_Aufgabenteile:_
**a)** Was will die Sonne dem Mann laut dem Text über die Sommerhitze vor allem nehmen?
**b)** Prüfen Sie, ob die folgenden Aussagen mit dem Text über die Sommerhitze übereinstimmen: (i) Der Erzähler wird bei Hitze zum Araber, weil er sich das ganze Jahr auf eine Hitzewelle freut. (ii) Der Araber weiß, dass die Sonne des Mannes schlimmster Feind ist. (iii) Die Sonne will, dass der Mann Bermudas trägt.
**c)** Schreiben Sie bitte die Stelle aus dem Text über die Sommerhitze zwischen „Aber nicht nur“ und „Chlorwasser zu hopsen.“, beide eingeschlossen, wortgetreu ab.

_Bereitgestellter Text:_
########

Je heißer die Tage werden, je rotgesichtiger meine Mitmenschen, je saftiger die Achselhöhlen, je frettchenähnlicher die über der Stadt liegenden Gerüche, desto mehr werde ich zum Araber. Jedoch nicht etwa, weil der in mir schlummernde Beduine das ganze Jahr auf eine Hitzewelle wartet und nun vor Freude über die Temperaturen wilde Derwischtänze auf dem vom solaren Dauerbeschuss aufgeweichten Straßenasphalt vollführt. Nee, nee, im Gegensatz zum naiven Europäer weiß der Araber nur zu gut, dass die Sonne des Mannes schlimmster Feind ist und nichts anderes im Sinn hat, als zu zerstören und zu töten: Sie will seine Schafe und Kamele bei lebendigem Leib grillen, seine Kinder verdursten lassen und seine Frau, eine üppige morgenländische Schönheit, langsam, aber sicher in eine vertrocknete Dattel verwandeln.

Aber nicht nur seinen Besitz, seine Lieben und damit sein Leben will die Sonne dem Mann nehmen, sondern vor allem seine Würde. Sie will, dass er Bermudas trägt, Freizeithemden, Flip-Flops gar … – schließlich soll er Badeanstalten aufsuchen, sich den haarigen Rücken verschmurgeln lassen und es dann erfrischend finden, in speichelwarmes Chlorwasser zu hopsen.

########

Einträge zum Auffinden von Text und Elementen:
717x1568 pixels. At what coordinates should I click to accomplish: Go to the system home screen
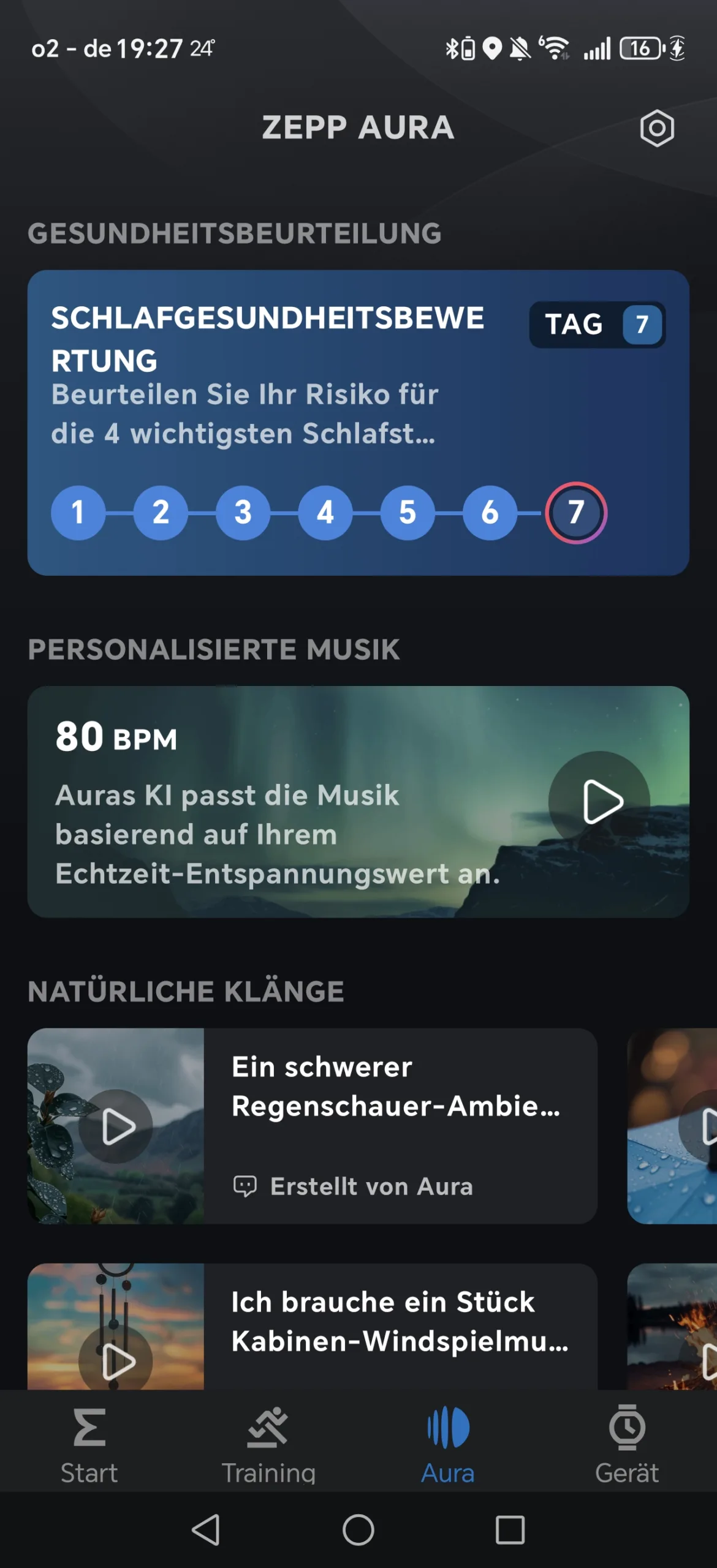click(x=358, y=1529)
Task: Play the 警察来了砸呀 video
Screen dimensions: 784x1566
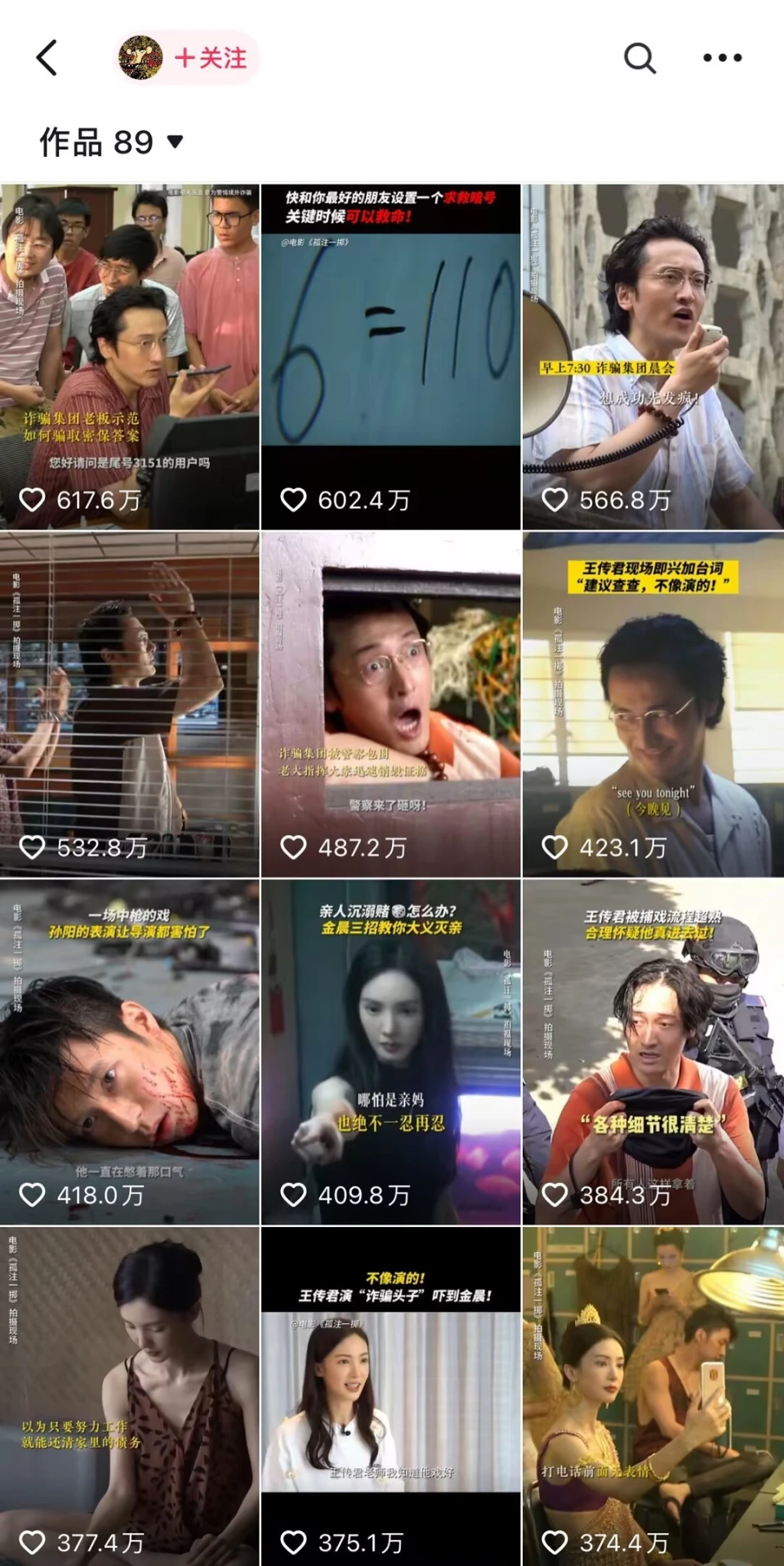Action: coord(390,703)
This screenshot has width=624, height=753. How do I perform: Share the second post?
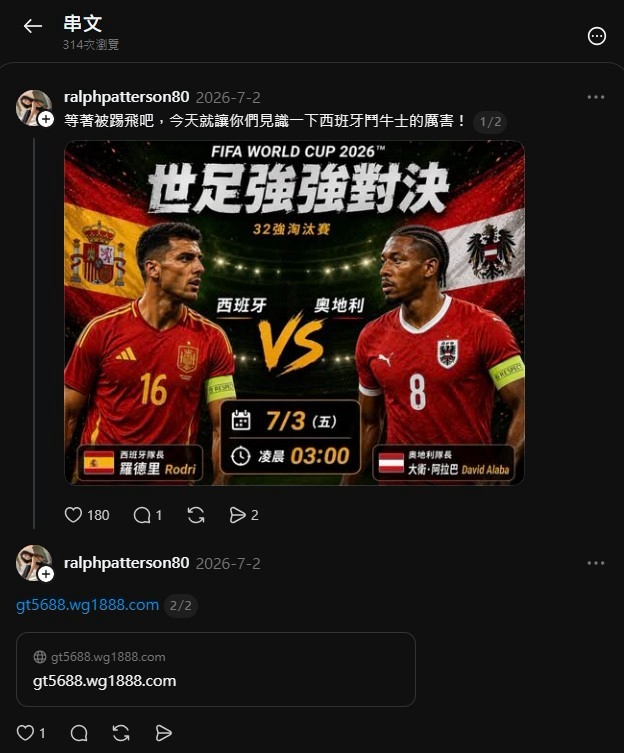pos(163,733)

########

_Ergebnisse je Aufgabe:_
**a)** Seine Würde.

**b)**
(i) Nein: „Jedoch nicht etwa, weil der in mir schlummernde Beduine das ganze Jahr auf eine Hitzewelle wartet“
(ii) Ja: „dass die Sonne des Mannes schlimmster Feind ist“
(iii) Ja: „Sie will, dass er Bermudas trägt“

**c)**
Aber nicht nur seinen Besitz, seine Lieben und damit sein Leben will die Sonne dem Mann nehmen, sondern vor allem seine Würde. Sie will, dass er Bermudas trägt, Freizeithemden, Flip-Flops gar … – schließlich soll er Badeanstalten aufsuchen, sich den haarigen Rücken verschmurgeln lassen und es dann erfrischend finden, in speichelwarmes Chlorwasser zu hopsen.